Nosotros, para variar, nos quedamos con las ganas.
Esta zona además es famosa por su café y sus fresas.
 
De vuelta en David, preparamos nuestro equipaje para cruzar la frontera.
Cogemos otro bus que nos lleva directamente a Paso Canoas, el paso fronterizo. Allí sellamos la salida de Panamá.
Te cobran 1$ por turista y se ponen un poco pesados haciéndote preguntas, incluso sobre lo que piensas hacer en Costa Rica (yo me hice la tonta – “ay pues no sé, no sé, no sé”. ¡Qué les importa!).
Luego hay que caminar hasta el puesto de sellado costarricense, donde se equivocaron y nos sellaron con un permiso de un día solamente… menos mal que se nos ocurrió preguntar y nos lo cambiaron en el momento.
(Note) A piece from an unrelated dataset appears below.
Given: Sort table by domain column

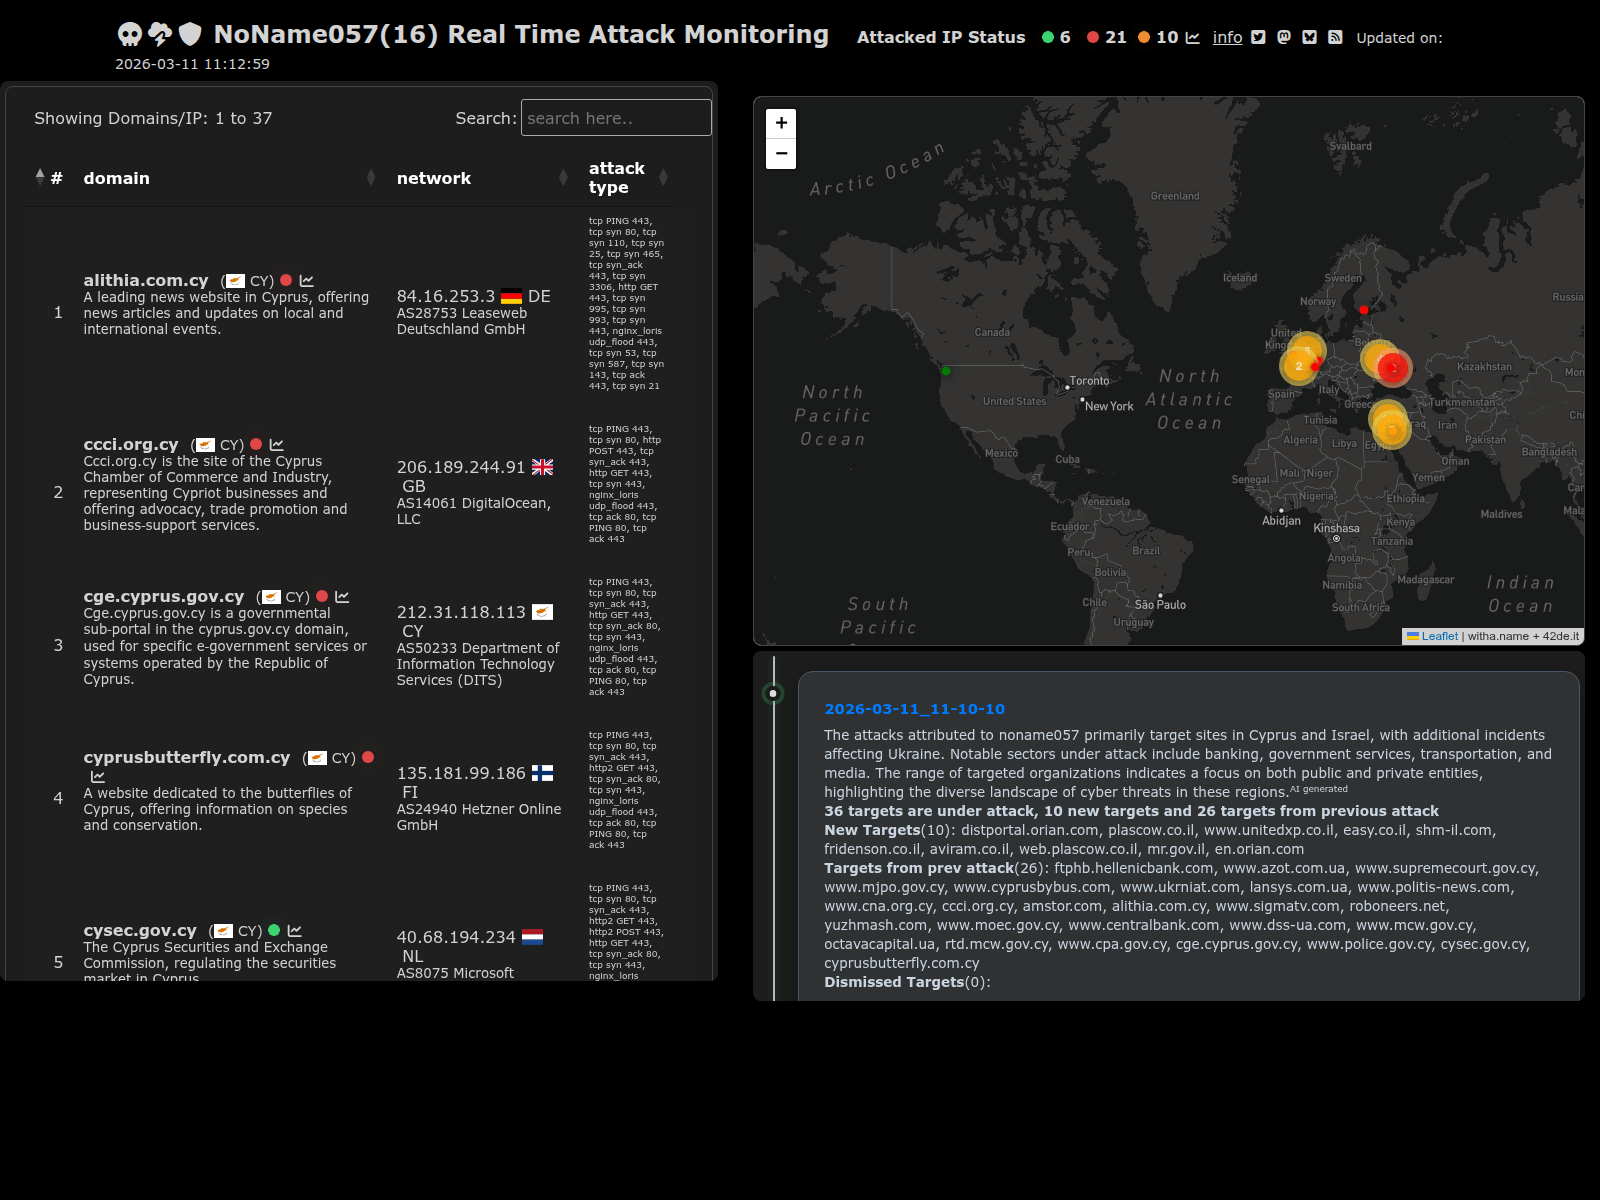Looking at the screenshot, I should coord(117,178).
Desde Paso Canoas cogemos otro bus hasta Ciudad Nely, una pequeña ciudad del sur de Costa Rica.
 
El paisaje es impresionante. Si Colombia era exuberante, Costa Rica es una locura.
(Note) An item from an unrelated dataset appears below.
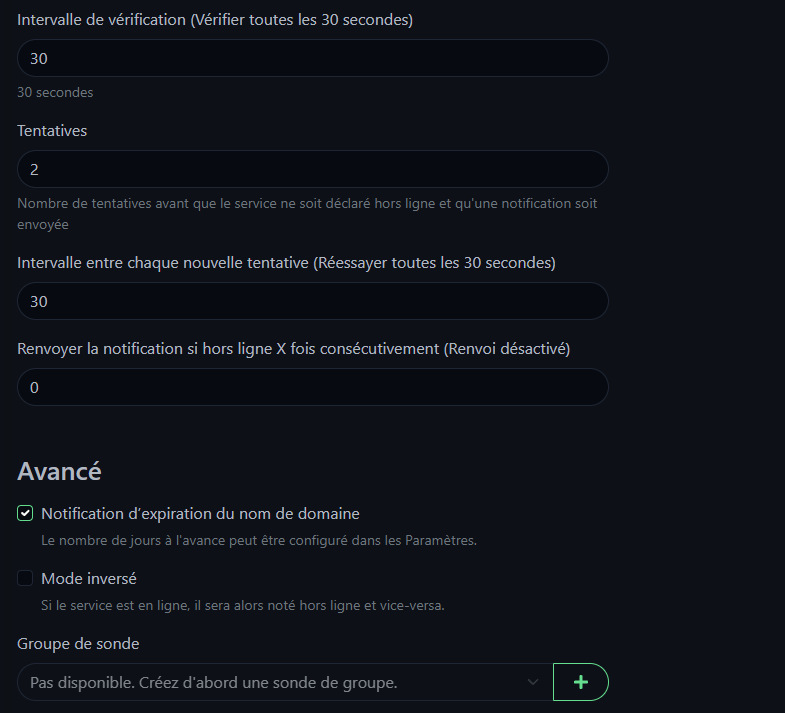Click the green plus button beside Groupe de sonde
Screen dimensions: 785x713
point(580,682)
Muy verde, muy húmeda y muy tropical… ¡preciosa! Hay montones de especies diferentes de palmeras, y algunas tienen unas hojas tan grandes como yo. Y vale, diréis, Esther tampoco es que sea muy grande, pero es que hay otras hojas que son tan grandes como Cesar. Eso sí, hace mucho mucho calor…
 
Pensábamos hacer noche aquí pero como aún era temprano y habíamos recuperado una hora (en Costa Rica hay una hora menos que en Panamá), decidimos ahorrarnos un día y viajamos ese mismo día hasta Puerto Jiménez, en la remota Península de Osa, desde donde os estoy escribiendo en estos momentos.
 
Y tengo una noticia que daros… mañana volvemos a meternos en la selva.
Así es. Somos masoquistas. Pero eso ya os lo explico mejor el próximo día.